Personally, I would skip the dashboard initially and simply push all the readings into a time-series database like InfluxDb. Couple that with the Grafana graphing tool, and you can visualize your data very easily.

Hopefully the topic structure is designed a bit more sensibly then that and you can use wildcards in the topics to subscribe to multiple topics with a single node.

For example, (given we have absolutely no context for the original question), if you had devices publishing to:

light/0001/state
light/0002/state
light/0003/state
...

Then a single MQTT node subscribed to light/+/state would get all of those messages.

A well-designed topic structure is vital when designing an MQTT architecture that needs to scale.

2 Likes

Thanks for advice..
If I skip the dashboard with real-time data and store them in database first. still I need some expert knowledge to make scalable solution because data is huge and very frequent. please suggest best approach to push data in database via nodered.

@piyushbarua According to me kafka or cassandra could be good options for storing huge amount of data.

You will need to share a lot more information if you want specific help. Personally, I wouldn't use Node-RED at all for this. It has overheads that you will want to avoid. It would be better to use a tool that can consume/transform the MQTT topic data directly to a database.

But before you go anywhere, you need to work out what output data structures you want. So far, you've not given any clue as to what you want to see on your dashboard nor whether you want moment-in-time reporting or timeseries - this will also impact what database technology you want to use.

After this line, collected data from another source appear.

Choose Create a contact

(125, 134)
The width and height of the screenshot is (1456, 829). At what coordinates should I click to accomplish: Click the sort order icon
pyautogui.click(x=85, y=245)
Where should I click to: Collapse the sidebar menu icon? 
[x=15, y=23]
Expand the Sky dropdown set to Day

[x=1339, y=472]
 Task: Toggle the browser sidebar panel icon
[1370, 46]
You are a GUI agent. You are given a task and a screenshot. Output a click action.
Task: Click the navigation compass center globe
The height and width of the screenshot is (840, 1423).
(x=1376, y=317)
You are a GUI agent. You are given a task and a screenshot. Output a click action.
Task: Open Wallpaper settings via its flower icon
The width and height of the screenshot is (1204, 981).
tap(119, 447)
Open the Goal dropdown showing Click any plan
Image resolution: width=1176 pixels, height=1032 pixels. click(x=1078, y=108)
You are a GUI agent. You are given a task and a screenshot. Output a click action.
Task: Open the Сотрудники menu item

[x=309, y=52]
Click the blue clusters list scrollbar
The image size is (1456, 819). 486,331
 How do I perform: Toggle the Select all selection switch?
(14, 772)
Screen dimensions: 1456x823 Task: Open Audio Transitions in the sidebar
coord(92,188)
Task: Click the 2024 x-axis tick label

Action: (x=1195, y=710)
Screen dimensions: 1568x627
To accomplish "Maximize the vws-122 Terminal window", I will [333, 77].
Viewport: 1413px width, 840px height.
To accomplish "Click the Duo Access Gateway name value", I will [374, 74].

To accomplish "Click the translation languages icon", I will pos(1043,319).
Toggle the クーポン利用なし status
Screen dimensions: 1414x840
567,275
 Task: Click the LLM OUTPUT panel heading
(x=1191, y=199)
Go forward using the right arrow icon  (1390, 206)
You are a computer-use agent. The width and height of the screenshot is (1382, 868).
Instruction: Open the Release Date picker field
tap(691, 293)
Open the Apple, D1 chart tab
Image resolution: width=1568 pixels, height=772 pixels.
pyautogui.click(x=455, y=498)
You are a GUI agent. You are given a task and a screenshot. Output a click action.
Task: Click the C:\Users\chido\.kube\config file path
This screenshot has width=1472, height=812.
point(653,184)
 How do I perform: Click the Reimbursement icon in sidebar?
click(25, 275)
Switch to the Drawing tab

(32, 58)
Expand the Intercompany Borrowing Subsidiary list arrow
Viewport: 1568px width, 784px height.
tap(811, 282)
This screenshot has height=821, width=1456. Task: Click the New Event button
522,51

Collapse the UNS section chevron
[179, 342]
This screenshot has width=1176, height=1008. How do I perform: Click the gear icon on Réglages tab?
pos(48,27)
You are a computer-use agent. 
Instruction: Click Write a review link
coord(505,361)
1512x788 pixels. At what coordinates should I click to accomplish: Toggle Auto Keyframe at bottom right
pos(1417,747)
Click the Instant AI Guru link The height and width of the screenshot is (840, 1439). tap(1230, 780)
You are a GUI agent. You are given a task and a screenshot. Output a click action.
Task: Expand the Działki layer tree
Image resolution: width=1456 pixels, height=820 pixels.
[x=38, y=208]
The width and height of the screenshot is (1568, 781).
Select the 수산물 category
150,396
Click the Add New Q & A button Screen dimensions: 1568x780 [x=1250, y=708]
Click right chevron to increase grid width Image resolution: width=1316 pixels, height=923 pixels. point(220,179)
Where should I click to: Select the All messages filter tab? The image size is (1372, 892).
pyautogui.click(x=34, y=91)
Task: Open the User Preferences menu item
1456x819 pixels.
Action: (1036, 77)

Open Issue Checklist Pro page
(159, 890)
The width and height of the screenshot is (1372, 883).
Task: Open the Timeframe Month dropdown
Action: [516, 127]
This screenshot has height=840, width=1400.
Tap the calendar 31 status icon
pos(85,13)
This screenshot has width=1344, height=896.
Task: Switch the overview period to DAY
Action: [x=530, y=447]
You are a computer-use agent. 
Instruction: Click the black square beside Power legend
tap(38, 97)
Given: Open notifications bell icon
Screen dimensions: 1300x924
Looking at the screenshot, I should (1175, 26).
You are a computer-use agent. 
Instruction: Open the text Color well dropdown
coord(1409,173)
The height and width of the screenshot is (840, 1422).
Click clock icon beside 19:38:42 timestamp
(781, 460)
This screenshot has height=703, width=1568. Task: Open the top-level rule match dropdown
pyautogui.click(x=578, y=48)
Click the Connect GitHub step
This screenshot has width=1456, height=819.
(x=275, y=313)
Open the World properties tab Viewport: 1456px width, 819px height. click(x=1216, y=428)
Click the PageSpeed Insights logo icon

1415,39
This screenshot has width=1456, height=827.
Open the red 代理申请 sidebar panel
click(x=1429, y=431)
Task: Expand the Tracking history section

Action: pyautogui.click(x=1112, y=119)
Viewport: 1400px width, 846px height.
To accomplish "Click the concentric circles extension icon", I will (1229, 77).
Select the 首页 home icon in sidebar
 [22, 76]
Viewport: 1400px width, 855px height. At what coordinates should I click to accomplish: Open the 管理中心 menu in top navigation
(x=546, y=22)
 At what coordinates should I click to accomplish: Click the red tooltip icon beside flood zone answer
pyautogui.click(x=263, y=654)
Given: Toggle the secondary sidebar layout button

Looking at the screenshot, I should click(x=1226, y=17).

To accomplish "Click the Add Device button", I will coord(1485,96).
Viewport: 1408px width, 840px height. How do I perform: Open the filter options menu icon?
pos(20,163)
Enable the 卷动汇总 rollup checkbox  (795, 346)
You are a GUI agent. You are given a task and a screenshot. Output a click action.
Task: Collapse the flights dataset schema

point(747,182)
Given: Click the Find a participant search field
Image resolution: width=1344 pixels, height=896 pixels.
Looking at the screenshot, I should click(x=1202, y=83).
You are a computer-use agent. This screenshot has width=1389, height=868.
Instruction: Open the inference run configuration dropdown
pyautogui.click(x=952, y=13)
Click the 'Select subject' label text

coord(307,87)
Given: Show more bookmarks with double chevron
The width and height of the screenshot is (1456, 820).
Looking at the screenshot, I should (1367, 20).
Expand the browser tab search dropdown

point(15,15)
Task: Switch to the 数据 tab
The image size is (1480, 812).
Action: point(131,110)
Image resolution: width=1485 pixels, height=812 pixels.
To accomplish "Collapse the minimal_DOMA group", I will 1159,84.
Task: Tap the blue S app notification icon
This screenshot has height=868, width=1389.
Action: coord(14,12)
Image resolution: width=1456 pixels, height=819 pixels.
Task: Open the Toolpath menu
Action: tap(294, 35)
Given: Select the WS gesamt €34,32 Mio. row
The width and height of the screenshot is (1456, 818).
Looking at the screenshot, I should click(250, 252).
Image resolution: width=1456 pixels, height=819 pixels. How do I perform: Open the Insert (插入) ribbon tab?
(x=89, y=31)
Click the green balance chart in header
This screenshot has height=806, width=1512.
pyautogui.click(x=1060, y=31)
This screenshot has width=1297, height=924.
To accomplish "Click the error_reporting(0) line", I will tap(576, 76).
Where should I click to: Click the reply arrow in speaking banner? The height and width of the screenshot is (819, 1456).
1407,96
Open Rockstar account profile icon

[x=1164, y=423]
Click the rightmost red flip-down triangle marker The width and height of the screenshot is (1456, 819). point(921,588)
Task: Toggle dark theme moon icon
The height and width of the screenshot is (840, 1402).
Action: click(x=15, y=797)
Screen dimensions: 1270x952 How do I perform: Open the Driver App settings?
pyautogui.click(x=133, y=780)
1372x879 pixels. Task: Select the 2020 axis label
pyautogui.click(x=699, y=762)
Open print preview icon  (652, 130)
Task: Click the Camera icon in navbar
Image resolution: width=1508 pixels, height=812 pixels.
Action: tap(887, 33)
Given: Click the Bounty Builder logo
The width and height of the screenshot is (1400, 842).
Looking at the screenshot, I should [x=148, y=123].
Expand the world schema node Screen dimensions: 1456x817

Also impacting choice of database and architecture will be the volume of data you actually need to store.

Finally, you need to think carefully about the presentation layer. Is Node-RED Dashboard really the right tool? Probably not if you really need to present a lot of data. Something like Grafana would likely be better suited. It is better at handling really large datasets for dashboards. Alternatively, something custom without the overheads of the Dashboard.

With some more info, we can possibly help you drill down to a smaller choice of technology and architecture. It is an interesting problem after all.

We deployed mobile signs on different locations. these signs have different sets of sensors. getting data of position, location, sun-light, wind and radar. all data coming in json format. we have different topics for data because size of data is large we can't send in single shot. we created a service that subscribing data and pushing it in database. till now this is working fine but number of device increasing over the time. we need some scalable solution and near to realtime monitoring. Node-RED is really fast enough so I want to move my current solution on that but here I also found some difficulties with limited features. also share some tools to save data from mqtt to sql or no-sql database.

Guys, need best approach as I said to handle this problem. Node-RED is priority..

We all like someone to solve our problems for us :slight_smile:

But you are proposing something that is way beyond most (if not all) people on this forums, use of NodeRED

What sort of project is this BTW - commercial? research?

Simon

As Nick suggested above - one of the main keys is a well chosen topic tree to allow you to make best use of wildcard subscriptions, so that you can aggregate the data from one type of thing (whether that be by device or by reading type). Then feed as directly as possible to an appropriate database.